Ongoing development of targeted therapies for BRAF mutant cancers becomes even more important when it comes to BRAF mutated NSCLC presented in our case, as its clinical behavior tends to be more aggressive and resistant to chemotherapy [
12]. The BRAF mutation described in the case, p.T599dup, results in a threonine insertion in place of the critical valine 600 and a subsequent shift by one codon. This affects the V600 region known to be modified in classical, inhibitor-sensitive activating mutations. We may thus hypothesize that the functional consequences of p.T599dup resemble those of p.V600 mutations.

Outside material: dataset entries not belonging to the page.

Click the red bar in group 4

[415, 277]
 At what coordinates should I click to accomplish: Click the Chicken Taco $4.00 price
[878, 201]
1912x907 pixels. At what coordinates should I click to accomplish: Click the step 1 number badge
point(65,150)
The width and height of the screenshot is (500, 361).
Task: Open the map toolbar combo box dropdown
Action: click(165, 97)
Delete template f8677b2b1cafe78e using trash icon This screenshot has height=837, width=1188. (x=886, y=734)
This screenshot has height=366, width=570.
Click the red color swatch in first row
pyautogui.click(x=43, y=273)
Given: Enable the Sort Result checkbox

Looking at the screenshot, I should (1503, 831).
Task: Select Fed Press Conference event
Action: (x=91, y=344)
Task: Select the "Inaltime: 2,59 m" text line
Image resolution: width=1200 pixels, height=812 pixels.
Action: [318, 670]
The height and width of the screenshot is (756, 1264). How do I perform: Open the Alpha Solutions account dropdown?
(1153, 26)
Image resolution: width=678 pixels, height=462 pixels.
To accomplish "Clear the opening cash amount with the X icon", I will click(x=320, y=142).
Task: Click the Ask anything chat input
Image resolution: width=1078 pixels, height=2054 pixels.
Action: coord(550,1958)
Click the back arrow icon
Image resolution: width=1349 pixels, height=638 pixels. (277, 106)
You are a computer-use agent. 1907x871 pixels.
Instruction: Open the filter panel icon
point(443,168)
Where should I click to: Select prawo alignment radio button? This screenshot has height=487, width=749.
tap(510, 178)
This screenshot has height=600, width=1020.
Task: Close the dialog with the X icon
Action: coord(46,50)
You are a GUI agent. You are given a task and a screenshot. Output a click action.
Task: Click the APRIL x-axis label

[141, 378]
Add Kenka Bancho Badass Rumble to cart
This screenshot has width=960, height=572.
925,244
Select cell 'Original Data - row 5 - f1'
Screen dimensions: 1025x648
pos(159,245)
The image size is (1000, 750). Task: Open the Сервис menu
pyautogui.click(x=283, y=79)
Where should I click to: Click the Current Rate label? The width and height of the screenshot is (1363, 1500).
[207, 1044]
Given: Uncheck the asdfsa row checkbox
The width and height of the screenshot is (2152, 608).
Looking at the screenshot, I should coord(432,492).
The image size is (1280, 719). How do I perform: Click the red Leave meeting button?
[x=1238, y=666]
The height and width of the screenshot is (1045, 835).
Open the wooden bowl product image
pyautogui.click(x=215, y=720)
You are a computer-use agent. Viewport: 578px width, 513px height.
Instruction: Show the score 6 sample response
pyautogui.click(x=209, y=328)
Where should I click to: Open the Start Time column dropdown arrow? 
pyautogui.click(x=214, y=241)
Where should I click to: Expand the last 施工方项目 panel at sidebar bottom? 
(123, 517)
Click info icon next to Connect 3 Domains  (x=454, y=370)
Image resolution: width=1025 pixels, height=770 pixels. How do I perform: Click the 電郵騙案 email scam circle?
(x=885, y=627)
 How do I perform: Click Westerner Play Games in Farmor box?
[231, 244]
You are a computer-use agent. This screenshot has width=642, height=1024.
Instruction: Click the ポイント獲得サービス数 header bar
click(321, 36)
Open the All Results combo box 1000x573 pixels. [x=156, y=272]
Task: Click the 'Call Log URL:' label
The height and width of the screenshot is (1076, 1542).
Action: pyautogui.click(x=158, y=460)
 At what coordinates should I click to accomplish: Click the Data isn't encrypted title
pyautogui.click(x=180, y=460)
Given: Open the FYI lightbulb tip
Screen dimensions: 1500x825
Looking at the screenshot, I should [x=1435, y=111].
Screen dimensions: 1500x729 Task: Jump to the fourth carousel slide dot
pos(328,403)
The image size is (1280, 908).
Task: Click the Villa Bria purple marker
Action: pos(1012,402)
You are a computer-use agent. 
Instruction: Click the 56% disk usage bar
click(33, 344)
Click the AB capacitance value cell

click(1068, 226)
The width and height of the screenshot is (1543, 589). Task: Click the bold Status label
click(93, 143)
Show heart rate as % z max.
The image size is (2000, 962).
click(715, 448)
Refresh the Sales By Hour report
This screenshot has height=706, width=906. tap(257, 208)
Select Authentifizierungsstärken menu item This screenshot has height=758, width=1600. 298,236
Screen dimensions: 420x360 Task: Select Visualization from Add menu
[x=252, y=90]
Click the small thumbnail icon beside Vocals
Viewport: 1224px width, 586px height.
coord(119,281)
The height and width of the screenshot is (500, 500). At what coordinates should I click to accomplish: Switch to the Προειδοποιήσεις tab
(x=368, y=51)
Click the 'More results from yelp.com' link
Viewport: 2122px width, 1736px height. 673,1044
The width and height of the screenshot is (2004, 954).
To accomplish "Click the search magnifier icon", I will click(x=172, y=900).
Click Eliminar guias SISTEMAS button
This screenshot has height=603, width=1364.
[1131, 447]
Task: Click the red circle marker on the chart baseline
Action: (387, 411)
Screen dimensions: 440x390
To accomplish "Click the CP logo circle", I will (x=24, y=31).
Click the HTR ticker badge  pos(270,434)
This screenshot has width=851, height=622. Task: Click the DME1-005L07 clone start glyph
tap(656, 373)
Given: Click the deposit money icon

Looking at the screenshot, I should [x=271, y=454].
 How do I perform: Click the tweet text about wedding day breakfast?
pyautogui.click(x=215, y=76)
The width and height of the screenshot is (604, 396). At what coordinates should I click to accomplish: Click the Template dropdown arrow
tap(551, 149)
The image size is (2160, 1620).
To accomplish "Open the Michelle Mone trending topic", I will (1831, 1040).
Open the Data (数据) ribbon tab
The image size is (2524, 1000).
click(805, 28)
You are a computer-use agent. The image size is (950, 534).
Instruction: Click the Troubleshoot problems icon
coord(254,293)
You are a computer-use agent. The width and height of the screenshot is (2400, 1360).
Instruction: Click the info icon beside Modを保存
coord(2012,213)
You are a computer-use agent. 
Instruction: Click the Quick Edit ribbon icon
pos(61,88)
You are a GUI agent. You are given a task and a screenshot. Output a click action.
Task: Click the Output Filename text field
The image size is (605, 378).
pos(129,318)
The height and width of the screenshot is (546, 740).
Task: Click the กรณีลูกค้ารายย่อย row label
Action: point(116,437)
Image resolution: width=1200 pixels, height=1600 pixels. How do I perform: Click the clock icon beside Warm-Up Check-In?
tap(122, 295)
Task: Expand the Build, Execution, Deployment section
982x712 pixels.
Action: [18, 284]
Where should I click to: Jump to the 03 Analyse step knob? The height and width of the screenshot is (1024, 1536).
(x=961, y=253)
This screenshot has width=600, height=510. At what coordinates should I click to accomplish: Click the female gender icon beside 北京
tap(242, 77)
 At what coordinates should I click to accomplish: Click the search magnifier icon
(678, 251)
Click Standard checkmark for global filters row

This is supported by the clinical finding of an objective response to RAF/MEK inhibitor therapy.
Treatment of cancers harboring non-V600 mutations is challenging due to functional heterogeneity, lack of knowledge of their clinical significance, or response to target therapies [
14]. There has been one case reported, where a double non-V600 BRAF NSCLC responded well to RAF/MEK inhibition that usually targets V600 mutations [
15]. Another case by Dagogo-Jack presented a durable response to dabrafenib combined with trametinib in a non-V600 (specifically G469A) mutated NSCLC [
16]. Negrao et al. observed that trametinib with or without dabrafenib or lifirafenib had a more potent inhibition of BRAF non-V600 mutant NSCLC cell lines than other MEK, RAF, and ERK inhibitors when compared to the inhibition of V600 mutants [
14]. Negrao et al. also suggested that, while there are many unknown variants of the non-V600 BRAF mutant cancers, assessing for high clonality in addition to the class of the mutation will allow for identification of variants that are more likely to be oncogenic drivers and thus be more responsive to RAF/MEK therapy [
14]. Our case of an extremely rare variant of a non-V600 BRAF mutant NSCLC also represented positive response to RAF/MEK inhibitors, but more research needs to be done to better assess RAF/MEK inhibitor’s activity in treatment of non-V600 mutations.
Targeted treatment strategy specifically for patients with non-V600E mutated NSCLC has not been established yet. Miyauchi et al. investigated a newly discovered pan-RAF inhibitor, LY3009120, which has demonstrated efficacy in treating cancers with various BRAF genotypes, including NSCLC with non-V600 mutation [
2]. They concluded this agent could present potential new therapy for patients with non-V600 BRAF mutation if they fail to respond to RAF/MEK inhibitors [
2].
4. Conclusions
Treatment of cancers harboring a non-V600 mutations is challenging due to their functional heterogeneity, lack of knowledge of their clinical significance, or established target therapies. Categorizing BRAF mutations into three classes and degree of clonality helps predict a treatment response for a given BRAF mutation, but more research needs to be done to better understand different variants, especially of the non-V600 type. We presented an extremely rare variant of a non-V600 BRAF (specifically p.T599dup) mutant NSCLC that responded well to RAF/MEK inhibitor combination, which is usually reserved for class 1 mutations, predominantly V600. By presenting this case, we hope to bring more attention to rare non-V600 BRAF mutations. Non-V600 BRAF-mutated NSCLC tends to have a more aggressive clinical behavior and resistance to chemotherapy, which is why it is so important to continue classifying non-V600 BRAF mutants and their response to therapies. While some studies have shown that RAF/MEK therapy can be effective in non-V600E BRAF mutations, given the difference of the two mutations, there may be a better targeted immunotherapy for non-V600E mutant NSCLC. More research needs to be done to investigate this. A newly discovered pan-RAF inhibitor, LY3009120, DIF inhibitors, as well as immune checkpoint inhibitors need to be further investigated as a potential new therapy for non-V600E BRAF mutations.